Of course, by episode’s end we get the truth: Don Draper, on indefinite leave from SC&P, has been feeding Freddy ideas all over town. Even as he battle his bi-coastal demons, Don shows he’s still the best in the business. But after the first episode of the year, one is left to wonder the end game: how exactly does boosting Freddy’s profile get Don back into SC&P? Is that even his goal?
This was the kind of season premiere that Mad Men does really well. Not all the players are on the field, but all of the important ones are in the mix, and we quickly get a sense that not much has changed in the two months since Don was asked to take a break. We got our time stamp on the episode — Richard Nixon’s January 20, 1969, inauguration — and I still am unsure we’ll ever to see Don in the 1970s.

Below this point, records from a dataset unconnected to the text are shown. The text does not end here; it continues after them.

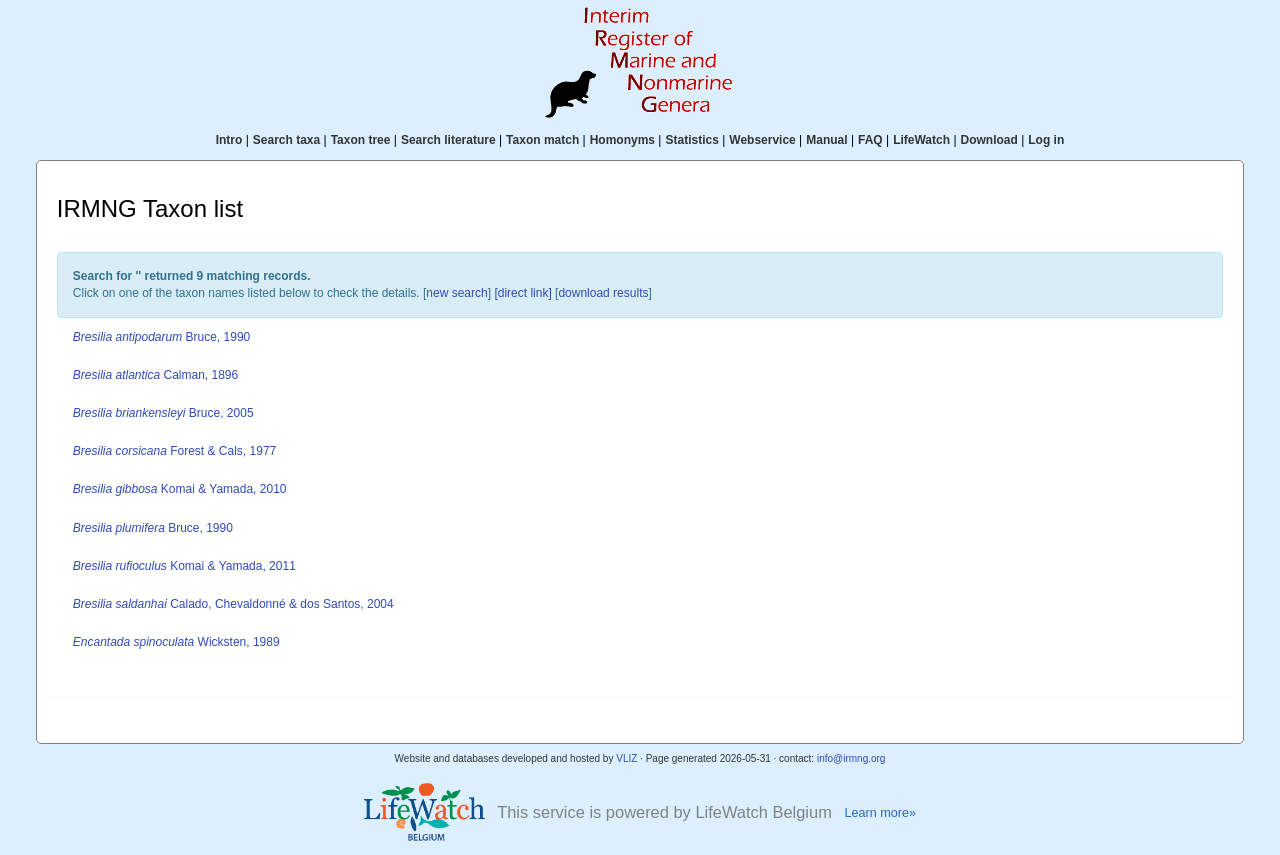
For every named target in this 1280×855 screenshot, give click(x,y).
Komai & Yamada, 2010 (180, 489)
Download (989, 140)
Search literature (448, 140)
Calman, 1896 (155, 375)
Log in (1046, 140)
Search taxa (286, 140)
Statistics (691, 140)
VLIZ (626, 758)
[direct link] (522, 293)
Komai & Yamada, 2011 (184, 566)
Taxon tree (361, 140)
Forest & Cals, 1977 (174, 451)
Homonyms (622, 140)
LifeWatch (921, 140)
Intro (229, 140)
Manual (826, 140)
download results (603, 293)
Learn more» (880, 813)
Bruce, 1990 (161, 337)
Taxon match (542, 140)
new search (456, 293)
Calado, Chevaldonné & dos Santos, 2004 (233, 604)
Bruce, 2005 (163, 413)
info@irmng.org (851, 758)
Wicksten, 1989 (176, 642)
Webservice (762, 140)
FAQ (870, 140)
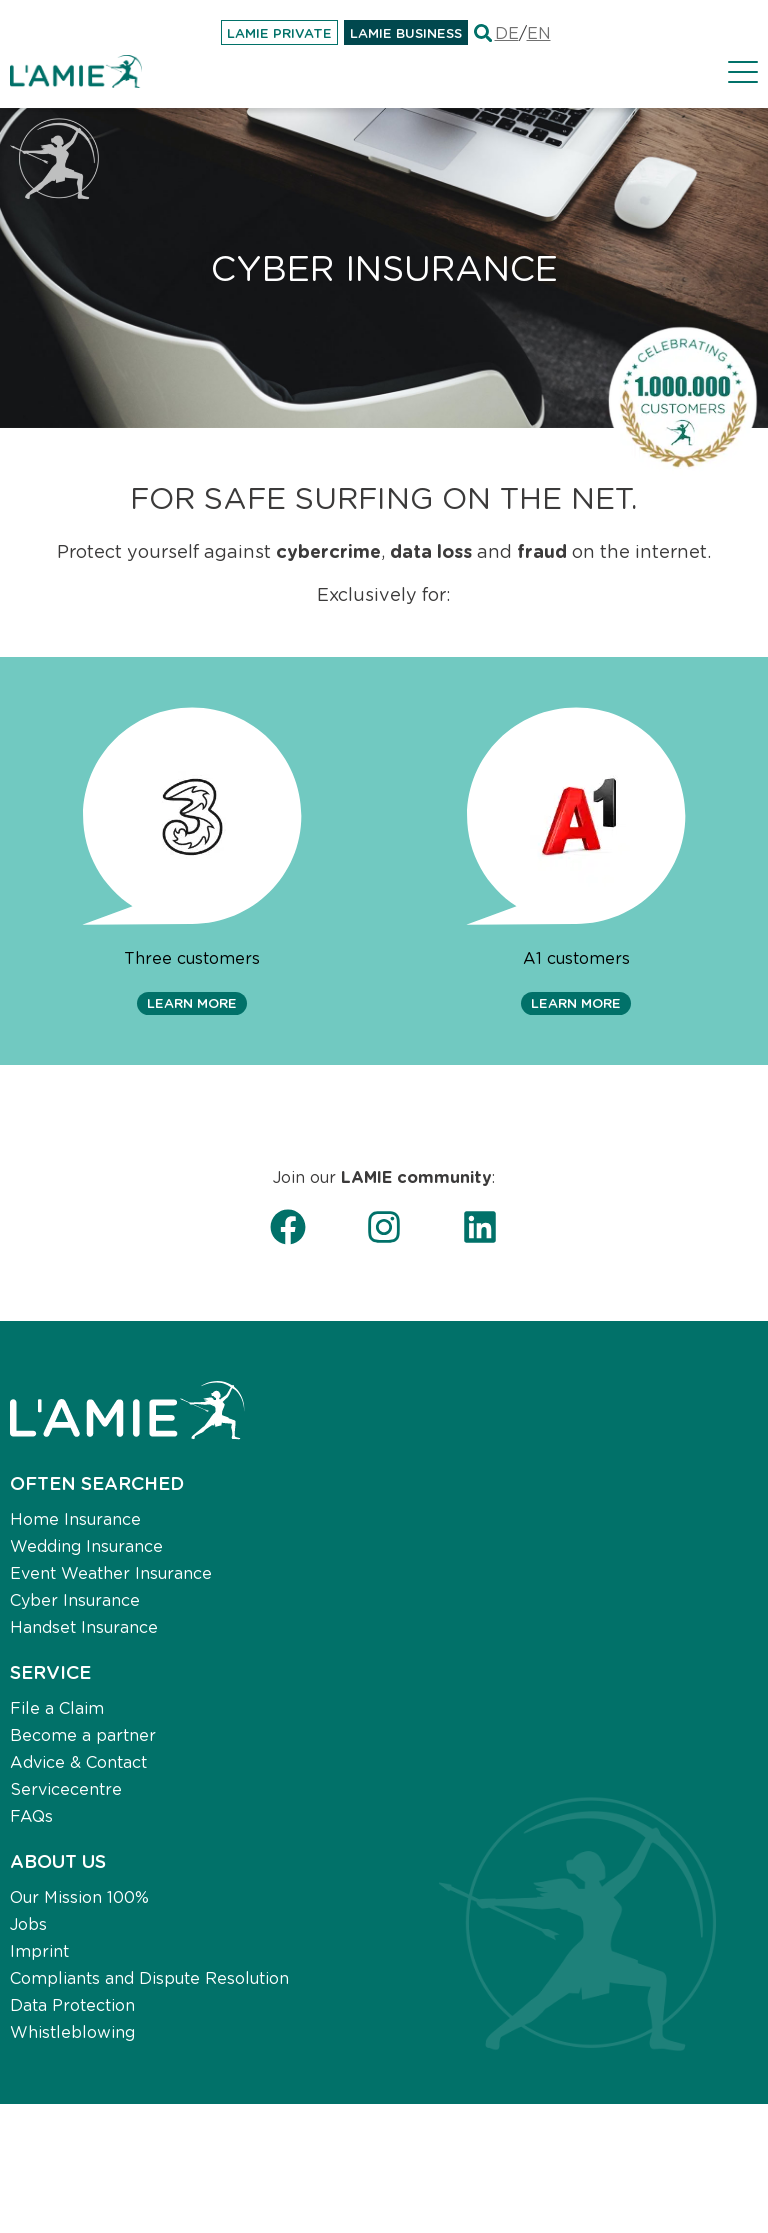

As we get close to the end (and mid-2015 won’t feel close by the time we get there), the most pressing question, of course, is what will happen to Don Draper. Like one of TV’s other recent great characters, Rust Cohle from True Detective, I’m not convinced Don has the constitution for suicide. We’ve seen the falling man in the opening credits for years now, but that has always struck me as more a symbolic fall than a literal one. And it’s safe to say Don has made that symbolic fall many times over the years and is likely in the middle of his latest, deepest free fall. As he walked onto the balcony in the last scene, Don looked as low as we’ve ever seen him — drunk, defeated, alone.
I sense that’s a theme we’ll see highlighted in the first several episodes, but I expect some kind of resurgence for Mr. Draper. The last episode of season 6 included a lot of honesty from Don: the post-pitch childhood story he told the Hershey execs; the family trip to that dilapidated whorehouse where he grew up. I think there’s still morality somewhere buried deep in Don even if he wonders aloud in the airplane if he’s broken. Surely, but not necessarily irrevocably.
A scene that struck me last night was when Don was on the red-eye back to New York. He passes up what is sure to be a successful rendezvous with a beautiful stranger (looking at you, Neve Campbell), and as soon as he verbally ditches her and things get awkward, he opens the airplane’s window blind and sees the light — blinding sunlight announcing a new day, perhaps?
It was nice to catch up with Pete in Los Angeles (nice pants!), Roger in the midst of a (drug-fueled?) binge of sexual awakening and parental turmoil, and Megan, who seems as successful and completely discontent as we’ve ever seen her. It’s great to see Joan being assertive and trying to clean up others’ messes, but I’m hoping we get to see some genuine advancement for her character this year. After all of these years serving others and sacrificing so much, Joan deserves to be rewarded with a full-time ad job at the firm — or an initial on the logo even?
And what of Peggy Olson. She’s struggling to figure out Lou, Don’s dreary replacement at SC&P, as well as how to be a slumlord. Her breakdown at the end of the episode was powerful: a woman who is so tired of getting the short end of the stick. I also expect that Peggy turns a corner here. My theory has always been that the show will end with Don working for Peggy; with everyone working for Peggy. The first episode of this season implies that she has a long way to go, but something tells me she’ll get there.